I love observing the Moon, and often, when I am meandering around on it with my telescope, Buzz Aldrin’s lovely words come to mind, because like many observers, I look at the Moon’s vast maria and wonder what it was like to stand there and look out at that magnificent desolation.

I got a feel for his words up here in the Askham area of the Kalahari when my dog Waldo and I spent the day out on a gargantuan Kalahari salt pan called Hakskeen Pan.

Most of the Kalahari remains arid and untouched, as it has been for about 60 million years; the landscape incredibly desolate and isolated; dominated by the red fossil sand dunes that average a height of 35 metres and rise above the vast sea of grasses. Within these dunes and grasslands lie a complex of vast flat salt pans.
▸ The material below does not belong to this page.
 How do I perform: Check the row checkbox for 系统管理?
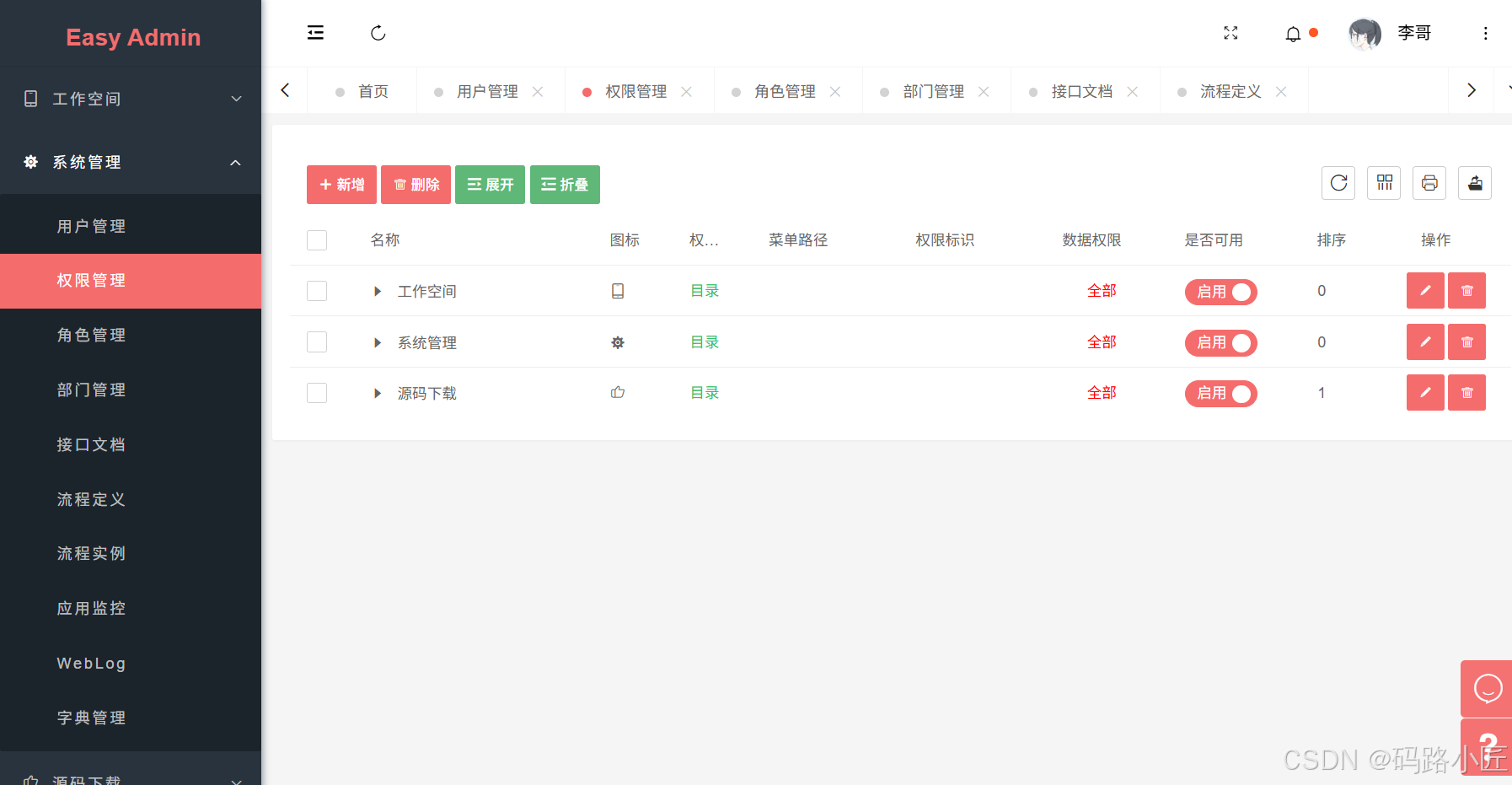point(316,342)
Unbelievably stark and harsh, they are one of nature’s most awe-inspiring sights.

Salt Pan 1

It’s an experience like no other to stand on a surreal and visually immeasurable empty flatness where the horizon simply disappears in a foreverness of baked sand and salt that melts into the sky in a thin, quivering mirage right on the edge of visibility. The only sound is the faint breeze blowing across the sand; it sounds like a faraway Gregorian chant.
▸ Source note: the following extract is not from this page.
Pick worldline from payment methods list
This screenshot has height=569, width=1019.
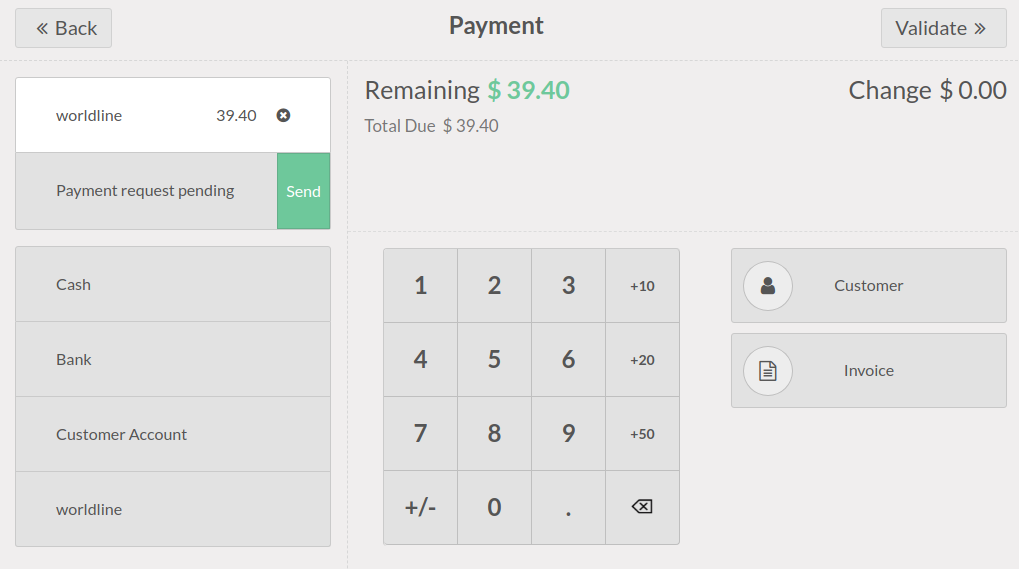(x=173, y=510)
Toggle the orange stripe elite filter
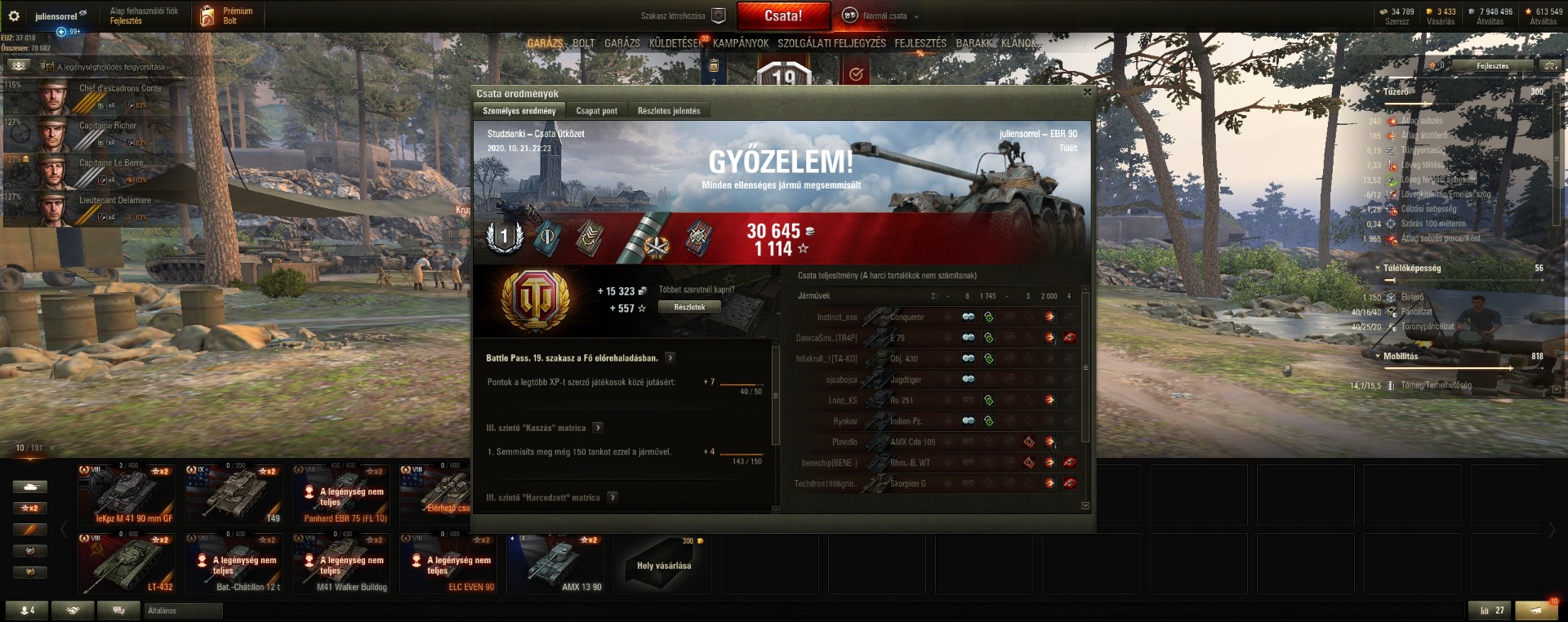 click(x=30, y=529)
The geology and history of the salt pans is fascinating. Salt pans are always found in arid areas with flat topography, low annual precipitation and long dry seasons with occasional flood events. The average rainfall in the Kalahari is around 200 mm per annum (and often is considerably less). The summer thunderstorms can be incredibly dramatic and much of the annual rainfall may, almost unbelievably, occur once off and within a few hours. The pans are flooded, but within days or weeks the water evaporates in the intense Kalahari heat, leaving behind minerals precipitated from the salt ions dissolved in the water. Over thousands of years, the salts accumulate on the surface.

Salt Pan 4

The mud and salt deposits are baked rock-hard by the Kalahari sun, and the salts glisten crystal white in the sun.

Waldo and I were very fortunate as there had been a massive summer thunderstorm a few days before, and the upper half of the pan was still flooded.

Salt Pan 11

The edge of the flooded area. Hakskeen Pan is huge; over 140 square kilometres. And it is is very flat. A survey of the pan, measuring the elevation level at 200 points, each 10 metres apart along a 2 km long straight line, revealed that the total variation in elevation on that strip of desert is only 61 mm… that’s about as flat as it gets.

Salt Pan 7

The end of the road. (The nights we have gone observing on the pan we drive straight out into the middle of the salt pan; it was thrilling to see it flooded.)

Salt Pan 2

By mid day the sun was searing, the dazzling light as pale blue as if it had flowed through crystal.

Salt Pan 8

It was simply awe-inspiring.

But already, although the tremendous rainfall had occurred just days before, the pitiless Kalahari sun had evaporated great swathes of the flood –

1

“Beautiful, beautiful. Magnificent desolation.”